After a careful review of the evidence found in the record on this point, the court has reached the conclusion that the amount awarded the receiver as compensation is excessive, and that the amount should be reduced to $1500.

It results that the decree of the Court of Appeals will be reversed and that of the Chancellor affirmed, with the modification reducing the compensation of the receiver to $1500, and including the sureties on complainant's attachment bond in the decree for compensation to the amount of the bond.

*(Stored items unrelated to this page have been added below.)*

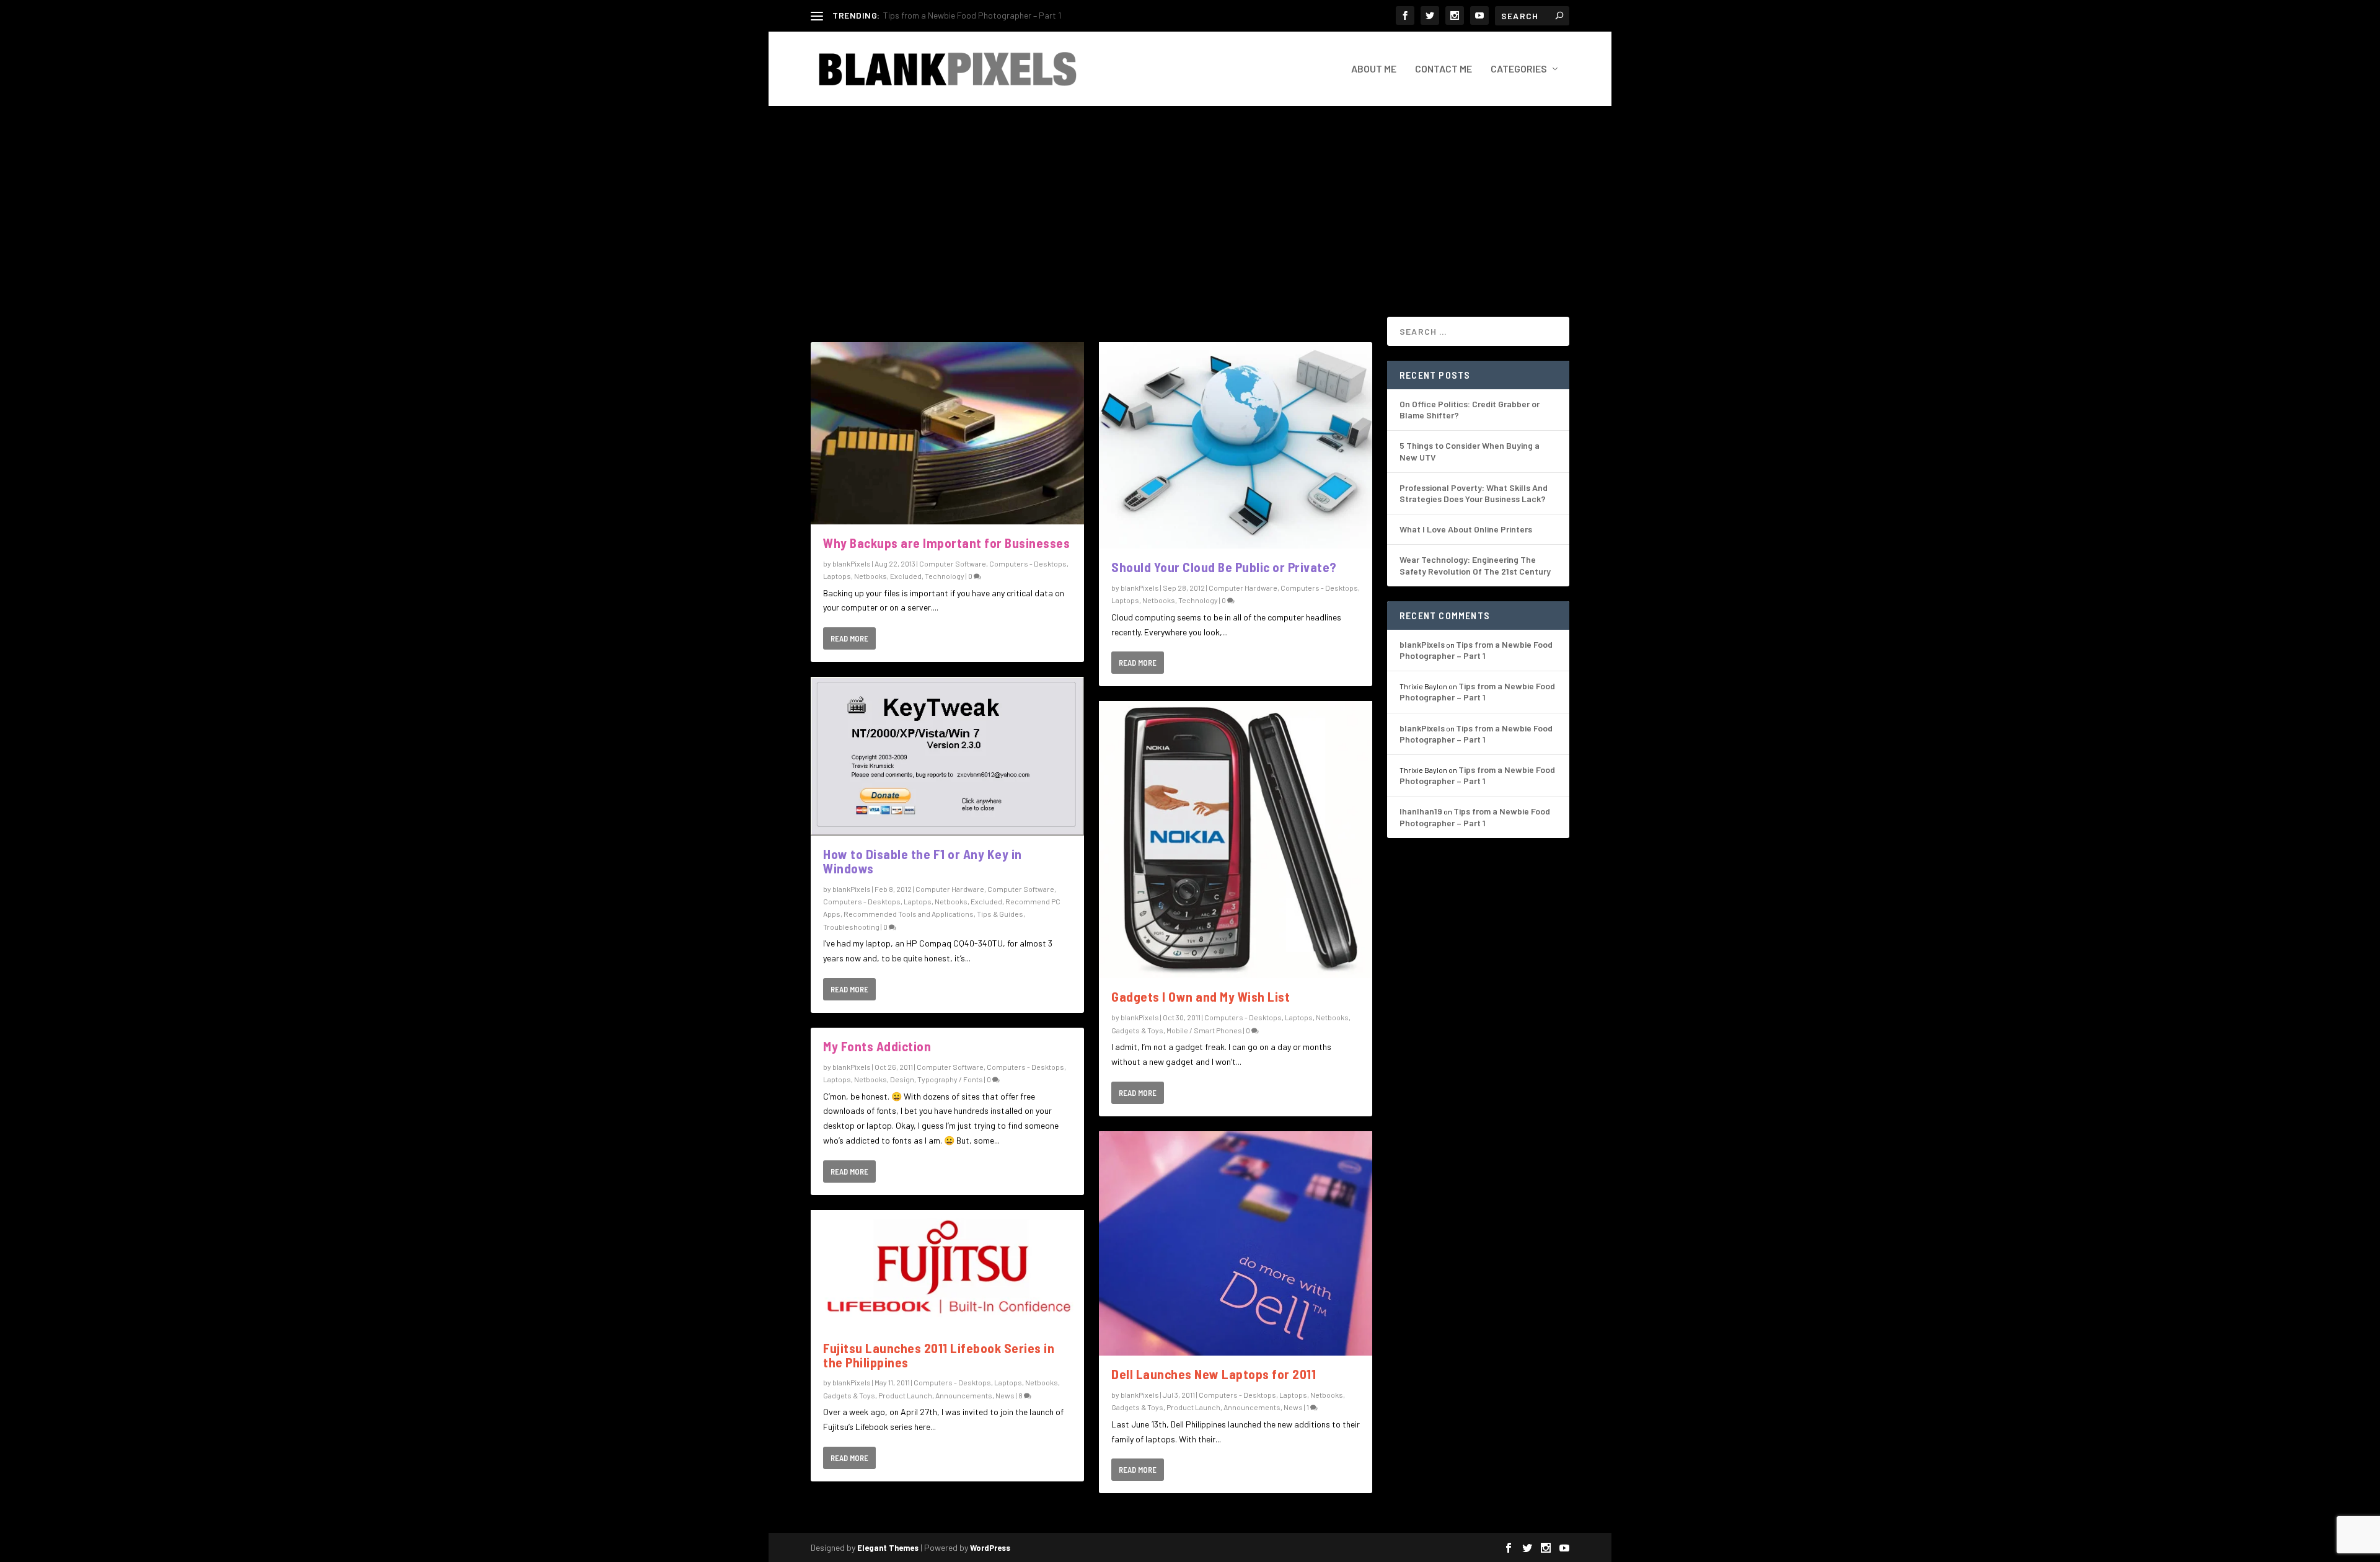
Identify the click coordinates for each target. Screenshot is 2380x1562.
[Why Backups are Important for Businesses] (947, 433)
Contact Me (1443, 69)
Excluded (906, 575)
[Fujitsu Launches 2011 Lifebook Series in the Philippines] (947, 1270)
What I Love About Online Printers (1465, 529)
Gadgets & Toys (849, 1395)
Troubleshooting (851, 926)
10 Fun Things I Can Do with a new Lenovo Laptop (975, 15)
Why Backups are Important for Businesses (946, 542)
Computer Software (952, 563)
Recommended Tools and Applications (909, 913)
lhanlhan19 (1420, 811)
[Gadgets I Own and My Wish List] (1235, 839)
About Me (1373, 69)
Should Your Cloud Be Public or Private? (1224, 567)
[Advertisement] (1190, 199)
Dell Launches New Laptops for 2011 (1213, 1374)
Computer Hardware (949, 889)
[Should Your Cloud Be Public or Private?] (1235, 445)
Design (902, 1079)
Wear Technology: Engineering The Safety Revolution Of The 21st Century (1475, 565)
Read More (849, 638)
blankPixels (851, 563)
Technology (944, 575)
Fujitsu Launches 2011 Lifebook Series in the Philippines (938, 1355)
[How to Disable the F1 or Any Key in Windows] (947, 756)
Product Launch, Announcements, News (946, 1395)
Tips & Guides (1000, 913)
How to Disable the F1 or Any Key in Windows (922, 861)
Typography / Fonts (950, 1079)
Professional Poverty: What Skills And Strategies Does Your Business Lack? (1473, 493)
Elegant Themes (888, 1548)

One-fourth of the costs of the appeal, including the costs of the Court of Appeals and of this court, will be paid by the receiver, and the balance paid in equal parts by the complainant and defendant.

ON PETITION TO REHEAR.
Our conclusions stated in the opinion on the original hearing were expressly limited to actions for divorce between citizens of this State, by which we meant persons domiciled within the State. Whether the principle followed may be extended to a case in which only the *547 defendant is domiciled in the State is unnecessary to determine herein. Certainly we have said nothing to indicate that the same principle would apply to a case in which neither of the parties was domiciled in the State. In such a case the courts of the State would not have jurisdiction of the marital status of the parties, which is the res or subject-matter of an action for divorce. People v. Dawell (COOLEY, J.), 25 Mich. 247, 263, 12 Am. Rep., 260; Gettys v. Gettys, 71 Tenn. 260; Turpin v. Turpin (Tenn. Chy. App.), 58 S.W. 763.

The Circuit and Chancery Courts of the State are given general jurisdiction of actions for divorce by statute, and it is immaterial that this jurisdiction is statutory in its origin, rather than inherent. The jurisdiction of these courts in actions for divorce is not limited to the county or district in which the court is located, since, concededly, process in such an action may be executed in any part of the State, when the action is brought in the county where the parties resided at the time of their separation, and the defendant is found elsewhere in the State. The case of Person v. Person, 25 Tenn. 148, holding the contrary, was decided under the Act of 1835, as set out in the Code of 1858, Section 2451, which did not authorize the filing of a suit in the county in which the parties resided at the time of their separation, as now authorized under the Act of 1859-60, chapter 88.

It was not our purpose to overrule Walton v. Walton,96 Tenn. 25, and the conclusion heretofore announced is not inconsistent with the opinion in that case. We have dealt herein only with the powers of the Chancery Court and its jurisdiction of subject-matter; not with its policy or the exercise of its discretion.

The defendant was before the court in Walton v. Walton, supra, by personal service of process, and the trial *548 was upon pro confesso entered against the defendant. The public policy entering into each action for divorce justified the action of the court in dismissing the suit upon proof that the action should have been brought in another county, as required by the statute fixing the venue; but the effect of our holding herein is that the Circuit Court in the Walton case had jurisdiction of the subject-matter of the suit, and if a judgment had been rendered upon the merits, after the defendant had been personally served with process and had made no defense, such judgment would have been within the power of the circuit court and would not have been subject to collateral attack thereafter.

The complainant complains further that the court did not consider or discuss in the opinion previously filed the contention that the appointment of a receiver was improper and illegal because made at the time the bill was presented to the Chancellor for fiats of injunction and attachment and before it had been filed in the office of the clerk.

This contention was overruled by the Chancellor and was not considered by the Court of Appeals. We had reference to it, among other contentions of the complainant, when we held that we were without jurisdiction to consider the other questions made by complainant in the Court of Appeals which were not made the basis of assignments of error in complainant's petition forcertiorari.

Other matters urged upon the court in the complainant's petition to rehear have been considered and found to be without merit.